A union leader and history teacher at Salem High School who was elected as the new president of the American Federation of Teachers Massachusetts Saturday said better funding for schools and less emphasis on standardized testing are among her priorities.
Beth Kontos, 58, of Danvers, defeated Thomas Gosnell, of Winchester, who served in the position since 2006, at the group’s annual convention in Quincy Saturday.
Massachusetts is terribly underfunded in the poorest cities and towns, Kontos said in a phone interview on Sunday.
“Educators and their students across the state face underfunded schools, continued privatization efforts, and a flawed accountability system that rewards endless test preparation at the expense of deeper learning, and measures poverty more than it measures progress,” Kontos said in a statement. “I’m not afraid to use my ‘teacher voice’ to stand up for educators and students who just want the support they need to teach and learn.”
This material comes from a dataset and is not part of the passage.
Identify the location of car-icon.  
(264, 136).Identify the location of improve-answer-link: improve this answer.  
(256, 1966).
Redirecting money away from standardized testing and investing in paraprofessionals and smaller classrooms would allow for more personalized instruction, she said.
“What needs to be done in Massachusetts is ... minimizing the high-stakes testing,” Kontos said in the phone interview. “We spend millions of dollars to test and then individual districts spend so much money preparing for tests. It’s just out of control. We could be having more reading teachers and more math tutors and more counselors. All the things our students really need. More art. More music.”
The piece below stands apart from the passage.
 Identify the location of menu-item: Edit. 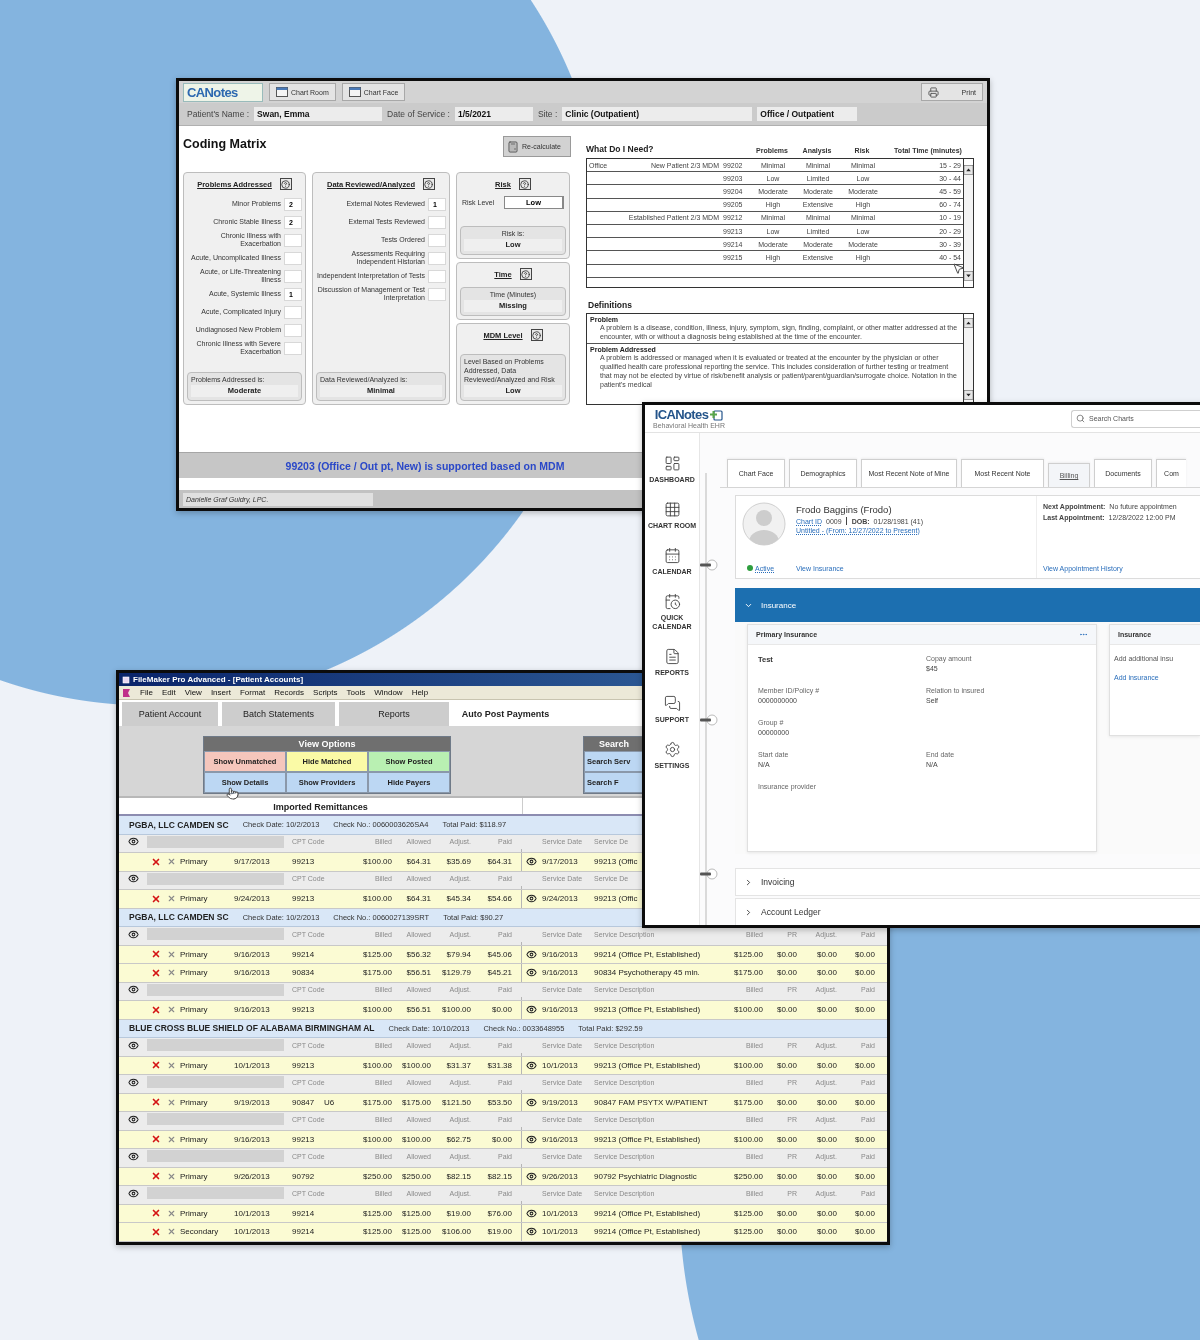
(168, 692).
She said she plans to emphasize member engagement and full funding because it’s difficult for teachers to do their jobs without having all the tools they need.
“We must fight for full funding of public schools, libraries, and higher education,” Kontos said in the statement e-mailed early Sunday. “Our students need joyful learning environments, and our schools need sensible accountability systems that are about support, not punishment. Together, we can give all students the support they deserve, ensure that our schools are fully funded and staffed, and bring a sense of joy back to teaching and learning.”
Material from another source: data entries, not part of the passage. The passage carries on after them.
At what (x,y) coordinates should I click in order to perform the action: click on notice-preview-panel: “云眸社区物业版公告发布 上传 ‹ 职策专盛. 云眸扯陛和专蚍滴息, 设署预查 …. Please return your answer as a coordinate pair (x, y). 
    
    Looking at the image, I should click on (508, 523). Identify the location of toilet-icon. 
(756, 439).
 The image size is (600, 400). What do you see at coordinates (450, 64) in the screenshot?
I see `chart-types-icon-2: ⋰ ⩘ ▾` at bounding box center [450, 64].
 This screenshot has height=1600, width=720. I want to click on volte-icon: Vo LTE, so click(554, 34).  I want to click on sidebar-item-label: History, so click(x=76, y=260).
Over two days, the convention focused strongly on the underfunding of schools around the state, with speakers including US Senator Elizabeth Warren and president of the national American Federation of Teachers, Randi Weingarten, according to Steve Crawford, spokesman for the local federation.
An estimated 300 teachers attended the convention at the Marriott in Quincy, according to Crawford. The local federation of teachers represents more than 25,000 public school employees, higher education faculty and staff, and public librarians.
Kontos has worked at Salem High School since 2005, taught history as an adjunct professor at North Shore Community College from 2009 to 2014, and has served as the president of the Salem Teachers Union since 2014.
She said she was inspired to study history as a result of the stories she used to hear from her four grandparents about immigrating to the US from Greece.
A Salem State University graduate, Kontos holds a bachelor’s degree in history and with a minor in Spanish and a master’s degree in history, both from Salem State. Previously, Kontos had worked as a computer programmer and a Sunday school teacher.
Jessica Tang, president of the Boston Teachers Union, expressed appreciation in a statement Sunday to both Kontos and Gosnell for their contributions and leadership.
“Among our members there is both widespread gratitude and appreciation for Tom’s tremendous legacy and track record of successful advocacy, and also strong enthusiasm and support for Beth’s vision moving forward,” Tang said in a statement. “These are two great leaders who like their fellow educators throughout the union are truly committed to the best interests of students and families across the Commonwealth.”